===== DOCUMENT SECTION

Friday, December 20, 2013

To my Brothers and Sisters in Christ

Dear brothers and sisters,

Let me start with this:

Luke 2
Living Bible (TLB)

About this time Caesar Augustus, the Roman emperor, decreed that a census should be taken throughout the nation. (This census was taken when Quirinius was governor of Syria.)

Everyone was required to return to his ancestral home for this registration. And because Joseph was a member of the royal line, he had to go to Bethlehem in Judea, King David’s ancient home—journeying there from the Galilean village of Nazareth. He took with him Mary, his fiancĂ©e, who was obviously pregnant by this time.

And while they were there, the time came for her baby to be born; and she gave birth to her first child, a son. She wrapped him in a blanket and laid him in a manger, because there was no room for them in the village inn.

That night some shepherds were in the fields outside the village, guarding their flocks of sheep. 9 Suddenly an angel appeared among them, and the landscape shone bright with the glory of the Lord. They were badly frightened, but the angel reassured them.

“Don’t be afraid!” he said. “I bring you the most joyful news ever announced, and it is for everyone! The Savior—yes, the Messiah, the Lord—has been born tonight in Bethlehem! How will you recognize him? You will find a baby wrapped in a blanket, lying in a manger!”

Suddenly, the angel was joined by a vast host of others—the armies of heaven—praising God: “Glory to God in the highest heaven,” they sang, “and peace on earth for all those pleasing him.”

When this great army of angels had returned again to heaven, the shepherds said to each other, “Come on! Let’s go to Bethlehem! Let’s see this wonderful thing that has happened, which the Lord has told us about.”

They ran to the village and found their way to Mary and Joseph. And there was the baby, lying in the manger. The shepherds told everyone what had happened and what the angel had said to them about this child. All who heard the shepherds’ story expressed astonishment, but Mary quietly treasured these things in her heart and often thought about them.

Then the shepherds went back again to their fields and flocks, praising God for the visit of the angels, and because they had seen the child, just as the angel had told them.

==========

DIRECTIONS ::
[a] Turn the paragraph of the nativity text that begins "Everyone was required to return" into a short bulleted list that keeps its main facts.
[b] In one to three sentences, state why Mary laid her newborn son in a manger, according to the nativity text.
[c] Please carry the nativity text forward, starting right after its last sentence.
You won't need the records that come after the nativity text.

===== DATASET CONTENT

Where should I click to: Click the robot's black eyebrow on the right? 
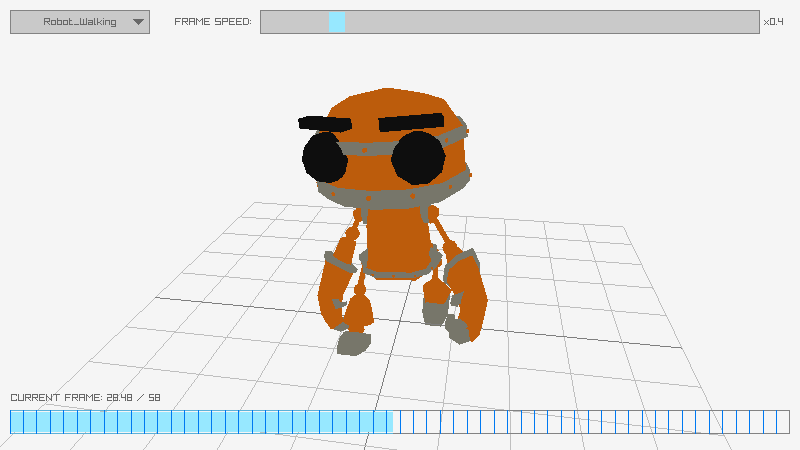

==========
===== DATASET CONTENT

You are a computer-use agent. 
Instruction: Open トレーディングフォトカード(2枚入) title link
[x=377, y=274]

==========

WRITTEN ANSWERS ::
[a]
- Everyone had to go back to their ancestral home to register.
- Joseph belonged to the royal line, so he had to go to Bethlehem in Judea, King David's ancient home.
- He traveled there from the Galilean village of Nazareth.
- He brought Mary, who was engaged to him and was obviously pregnant by then.

[b] She laid him in a manger because there was no room for them in the village inn.

[c]
I watched A Charlie Brown Christmas last night.
I've read all about Phil Robertson this week and A&E's reaction.

Let me ask you: What is Christmas all about?

Is our faith a card? Is it a toy to be sold? Do we "Duck the halls"? Why should we even deck the halls at Christmas, buying light strand after strand, wreaths and trees and gifts? I submit we do these things for US, for our pleasure and Not in honor of an infant and a moment's fleeting peaceful expression on the face of a troubled teen mother who KNOWS her son is born to save the world. Though we like to pretend it's because of "Baby Jesus" or quiet snowfalls or Peace on Earth (I don't think I know what peace on earth looks like outside the sleeping face of an infant, honestly.) I suggest that if we celebrate it ought to be because of the whole package.

We have a problem, my beloved. Even we who claim the Name of Christ forget -oh, so often!- that we were born separated from the love of God by the sin of our parents and theirs all the way back to the first people who defied their Creator and named themselves Authority. Yet, unaccountably from our point of view, God loved what he had made. Us! He loved us. He saw all we did wrong. He saw all the ways in which we defied him every single damned day of our damned existences, but he made a promise that his love for us was stronger than our sin. That was always his promise; it was not a contingency plan. He knew when he made us that we were good, not perfect and that we were not going to survive on our own.

What was that word? Sin? What *is* sin, anyway? Someone famous recently defined sin by starting with something he considered to be sin: homosexuality. That's like defining a circle by saying it's circular. To be honest, I believe that we like to comfort ourselves by starting at such a point. We like to say, "Wow, yeah! Never been there! Whew, dodged that bullet! That sure is sin!" Now, I know that's not what he meant and anyone who really reads what he said will understand that he actually meant so much more than that. But for the rest of us, really? "Never been there"? When we do that, we fail to "get it" Big time.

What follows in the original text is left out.